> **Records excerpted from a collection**
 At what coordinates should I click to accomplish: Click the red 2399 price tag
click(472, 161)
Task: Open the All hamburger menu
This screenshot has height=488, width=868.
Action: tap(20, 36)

> **PROMPT**
Write every line of the entries again, word for word.

> **ANSWER FOR THE TASK**
 At what coordinates should I click to accomplish: Click the red 2399 price tag
click(472, 161)
Task: Open the All hamburger menu
This screenshot has height=488, width=868.
Action: tap(20, 36)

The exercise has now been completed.